Добавить в цитаты Настройки чтения

Страница 15 из 19

Ходил дед Марка скрючившись и держась одной рукою за спину. Поясница у него часто болела, развился радикулит. Но, несмотря на болезнь, дед ходил быстро, громко шаркая подошвами крепких ботинок. Глаза его выдавали крайнее внутреннее напряжение. Задержавшись на секунду на лице собеседника, он, вдруг, резко отводил взгляд в сторону, чтобы вернуться через минуту. Такое его поведение страшно нервировало собеседника. И потому у деда Марка совсем не было друзей.

Он был одинок и еще из-за одной привычки. Всегда, каждую минуту он был напряжен и суетился, стучал костяшками пальцев по столу или по какой другой поверхности. И тут, в какую-то минуту скалил ровные, вставные зубы, обнажая бледно-розовые десны.

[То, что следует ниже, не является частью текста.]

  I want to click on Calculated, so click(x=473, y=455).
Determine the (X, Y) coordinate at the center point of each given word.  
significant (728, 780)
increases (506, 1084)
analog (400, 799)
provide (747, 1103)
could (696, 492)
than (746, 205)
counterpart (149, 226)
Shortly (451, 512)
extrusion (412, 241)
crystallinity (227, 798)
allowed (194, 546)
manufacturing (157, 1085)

Глядя на него, любой самый смелый собеседник съеживался, сравнивая старика, пожалуй, с собакой, которую хозяева, избив до полусмерти, внезапно, сожалея о своем поступке, начинают ласкать. Собака, помешавшаяся от побоев, скалит зубы и боится укусить, зная, что пожалуй, ее тогда убьют, но и выдержать ласки она не в состоянии, а тихо ненавидя, начинает скулить и отползать куда-нибудь в щель, чтобы оттуда глядеть на обидчиков, вынашивая планы мести.

Дед Марка создавал у людей точно такое же впечатление побитой и всех ненавидящей собаки. Люди его сторонились, соседи замолкали, когда он коротко кивая им, проходил мимо, кривясь от боли и держась рукою за поясницу. И никто из знающих его не мог бы сказать с абсолютной уверенностью, что старик не в себе.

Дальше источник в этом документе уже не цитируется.